During Cold War 1.0, the United States and Soviet Union not only had their “red lines,” but also established a wide variety of conflict avoidance, confidence building, crisis management mechanisms, and cultural exchange protocols. U.S.-Soviet détente was a protracted and multilayered set of reinforcing processes. Specifically designated but unofficial “Track 2” exchanges of experts and the creation of so-called “epistemic communities” played important roles in narrowing mutual misperceptions (I recall well meeting with a group of Soviet experts on America in 1986; in addition to exchanging views and socializing, we all watched “Dr. Strangelove” together).
Unlike the Soviet-American experience, however, the United States and China have had four decades of direct exchanges of experts and students. Yet, the expert exchanges have badly atrophied in recent months and years, and need to be rebuilt. Those that do continue to meet tend to be the like-minded proponents of “engagement” and “cooperation.” Such discussions tend to create echo chambers and are not as fruitful as they could be. We need to get the “hawks” and those who advocate “competition” in the room with each other for very frank conversations (without propaganda slogans).
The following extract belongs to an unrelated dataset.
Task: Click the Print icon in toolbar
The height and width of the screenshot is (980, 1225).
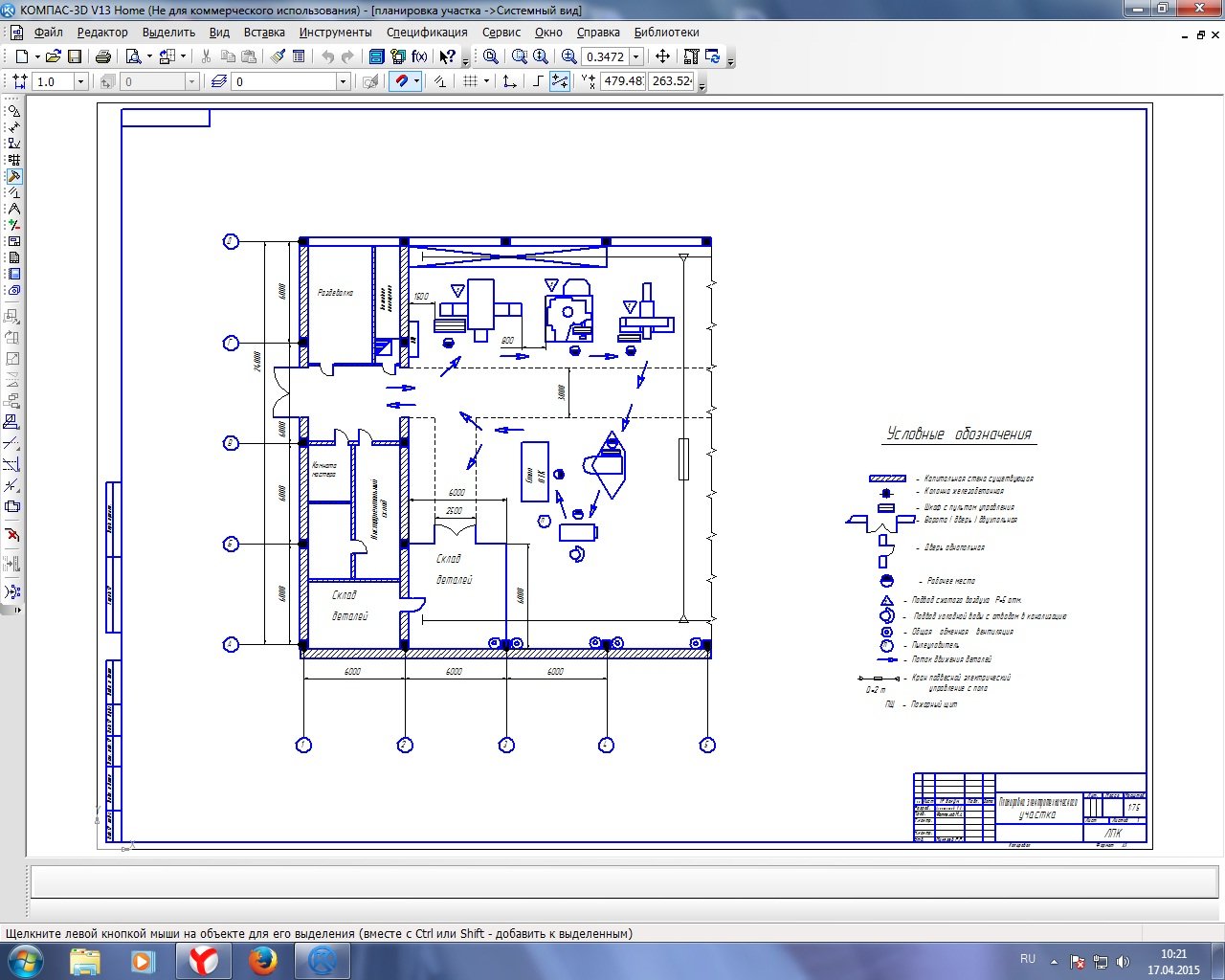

Unfortunately, the Chinese side eschews and is unwilling to engage with such Americans (I know from personal experience).
These are just a few examples of the conceptual framework and institutionalized architecture drawn from the détente period of Cold War 1.0 that need to be dusted off and reconstructed between the United States and China, in order to buffer and regulate their escalating competition. In order to defuse tensions, some American scholars believe that a “grand bargain” needs to be struck between Washington and Beijing—as Nixon and Kissinger did with Mao and Zhou Enlai—but such overarching schemes are not suitable to the moment.
Meanwhile, both sides are erecting various defensive barriers against the other—in trade, technology, media, information, and other domains. This is both understandable and appropriate among competing and adversarial powers. This was also the case during Cold War 1.0. But these defensive measures did not simultaneously foreclose establishing channels of communication, confidence building measures, military agreements, and engaging in direct blunt talk.
It is time to accept Cold War 2.0, to get on with it, but constrain it. The conditions are by no means identical to Cold War 1.0 — China's economy and global position are both much stronger than the Soviet Union ever was — yet there are still parallels and lessons to be carefully studied and drawn upon. A return to a framework of “cooperation” and “engagement” is a chimera; it is time for both sides to reframe the relationship to one of “managing comprehensive competition.”